■ EXERCISE DESCRIPTION
The records that follow are to be given again exactly. Do not carry over any image.
^^^^^^^^
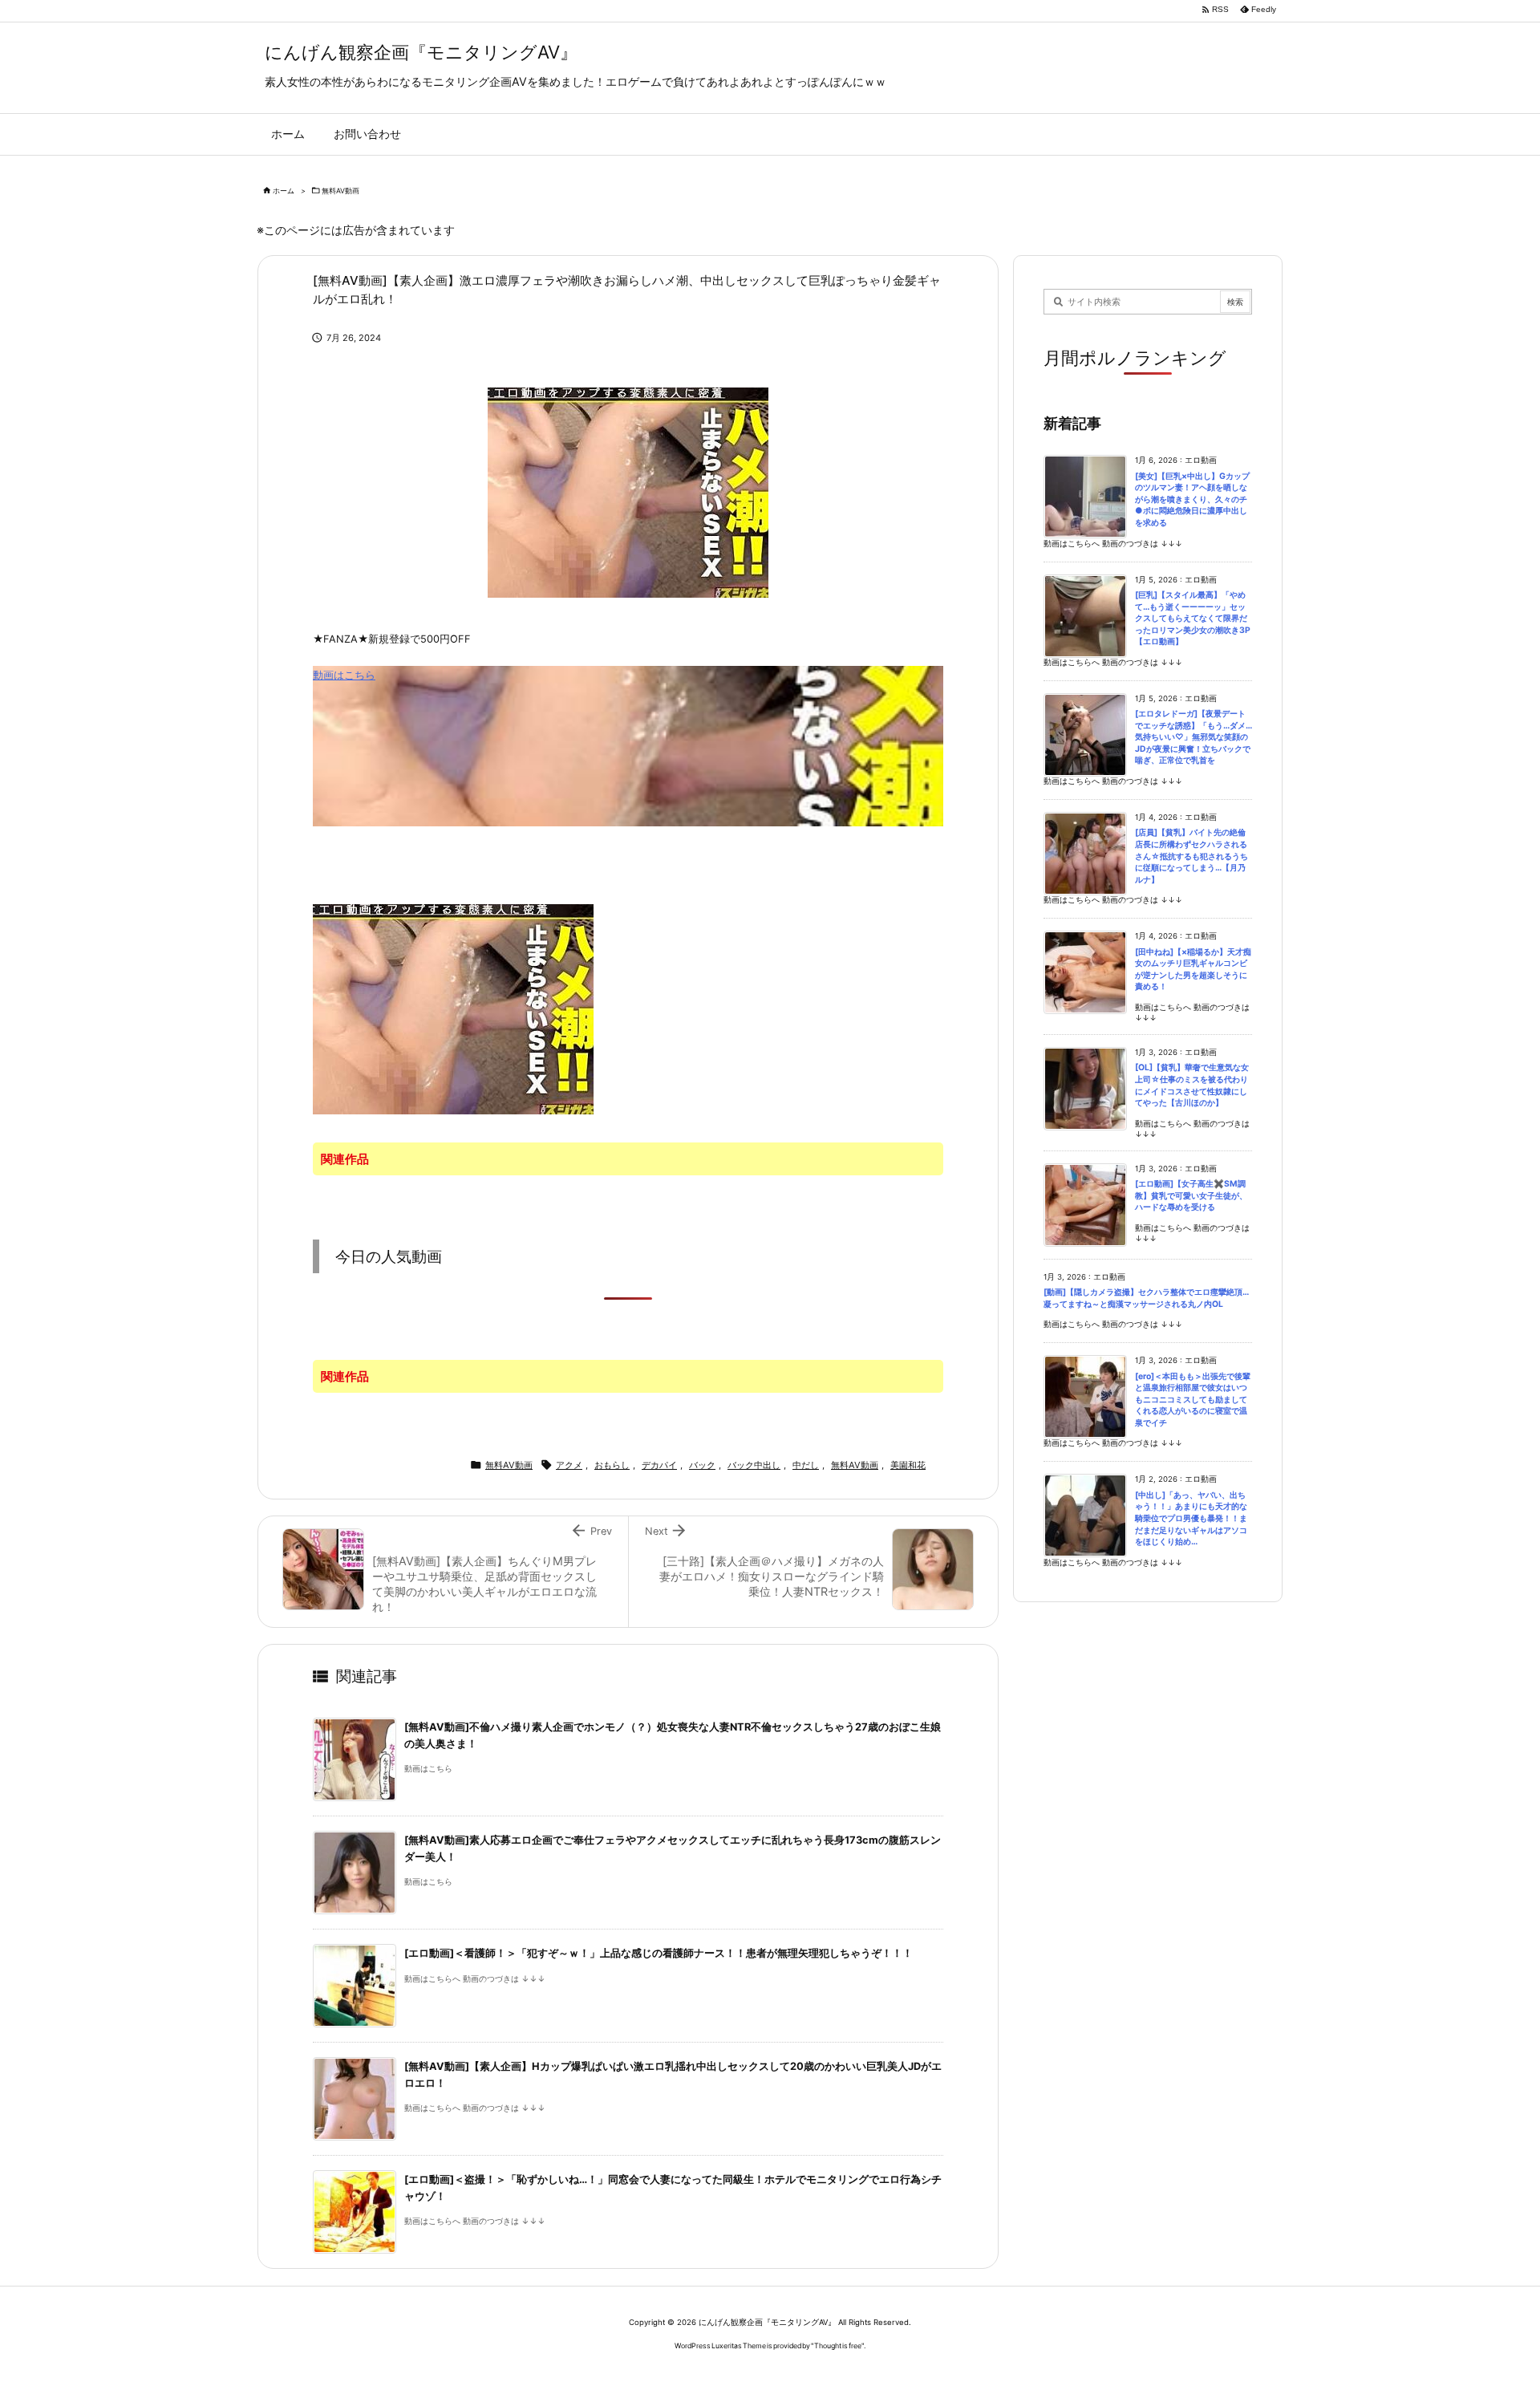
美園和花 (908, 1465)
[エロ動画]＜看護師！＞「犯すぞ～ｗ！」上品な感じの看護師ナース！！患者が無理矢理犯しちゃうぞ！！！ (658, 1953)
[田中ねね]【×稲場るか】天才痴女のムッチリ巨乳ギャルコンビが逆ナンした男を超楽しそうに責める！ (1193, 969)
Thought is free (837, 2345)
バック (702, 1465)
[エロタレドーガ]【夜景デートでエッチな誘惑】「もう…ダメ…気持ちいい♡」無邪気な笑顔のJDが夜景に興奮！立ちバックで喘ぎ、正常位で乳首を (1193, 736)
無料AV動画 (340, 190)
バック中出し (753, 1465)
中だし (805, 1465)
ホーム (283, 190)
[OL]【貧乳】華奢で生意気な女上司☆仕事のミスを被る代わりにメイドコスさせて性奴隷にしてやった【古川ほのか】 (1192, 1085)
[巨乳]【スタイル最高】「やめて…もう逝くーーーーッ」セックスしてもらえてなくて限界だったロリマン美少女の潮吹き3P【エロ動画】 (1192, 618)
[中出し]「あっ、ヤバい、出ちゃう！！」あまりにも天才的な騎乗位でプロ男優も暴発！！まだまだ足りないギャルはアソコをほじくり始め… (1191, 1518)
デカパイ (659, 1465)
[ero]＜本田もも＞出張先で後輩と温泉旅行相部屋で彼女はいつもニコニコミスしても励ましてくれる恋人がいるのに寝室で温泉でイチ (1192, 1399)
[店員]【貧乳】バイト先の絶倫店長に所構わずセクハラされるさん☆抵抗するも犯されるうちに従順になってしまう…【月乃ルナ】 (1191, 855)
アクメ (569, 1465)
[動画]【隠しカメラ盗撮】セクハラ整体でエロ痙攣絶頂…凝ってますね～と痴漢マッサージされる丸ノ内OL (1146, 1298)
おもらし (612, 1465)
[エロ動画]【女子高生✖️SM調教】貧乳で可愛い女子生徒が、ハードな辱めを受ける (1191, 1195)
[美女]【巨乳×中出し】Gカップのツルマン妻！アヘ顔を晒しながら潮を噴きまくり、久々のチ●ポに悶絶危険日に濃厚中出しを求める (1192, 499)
^^^^^^^^
■ YOUR RESPONSE
美園和花 (908, 1465)
[エロ動画]＜看護師！＞「犯すぞ～ｗ！」上品な感じの看護師ナース！！患者が無理矢理犯しちゃうぞ！！！ (658, 1953)
[田中ねね]【×稲場るか】天才痴女のムッチリ巨乳ギャルコンビが逆ナンした男を超楽しそうに責める！ (1193, 969)
Thought is free (837, 2345)
バック (702, 1465)
[エロタレドーガ]【夜景デートでエッチな誘惑】「もう…ダメ…気持ちいい♡」無邪気な笑顔のJDが夜景に興奮！立ちバックで喘ぎ、正常位で乳首を (1193, 736)
無料AV動画 (340, 190)
バック中出し (753, 1465)
中だし (805, 1465)
ホーム (283, 190)
[OL]【貧乳】華奢で生意気な女上司☆仕事のミスを被る代わりにメイドコスさせて性奴隷にしてやった【古川ほのか】 (1192, 1085)
[巨乳]【スタイル最高】「やめて…もう逝くーーーーッ」セックスしてもらえてなくて限界だったロリマン美少女の潮吹き3P【エロ動画】 (1192, 618)
[中出し]「あっ、ヤバい、出ちゃう！！」あまりにも天才的な騎乗位でプロ男優も暴発！！まだまだ足りないギャルはアソコをほじくり始め… (1191, 1518)
デカパイ (659, 1465)
[ero]＜本田もも＞出張先で後輩と温泉旅行相部屋で彼女はいつもニコニコミスしても励ましてくれる恋人がいるのに寝室で温泉でイチ (1192, 1399)
[店員]【貧乳】バイト先の絶倫店長に所構わずセクハラされるさん☆抵抗するも犯されるうちに従順になってしまう…【月乃ルナ】 (1191, 855)
アクメ (569, 1465)
[動画]【隠しカメラ盗撮】セクハラ整体でエロ痙攣絶頂…凝ってますね～と痴漢マッサージされる丸ノ内OL (1146, 1298)
おもらし (612, 1465)
[エロ動画]【女子高生✖️SM調教】貧乳で可愛い女子生徒が、ハードな辱めを受ける (1191, 1195)
[美女]【巨乳×中出し】Gカップのツルマン妻！アヘ顔を晒しながら潮を噴きまくり、久々のチ●ポに悶絶危険日に濃厚中出しを求める (1192, 499)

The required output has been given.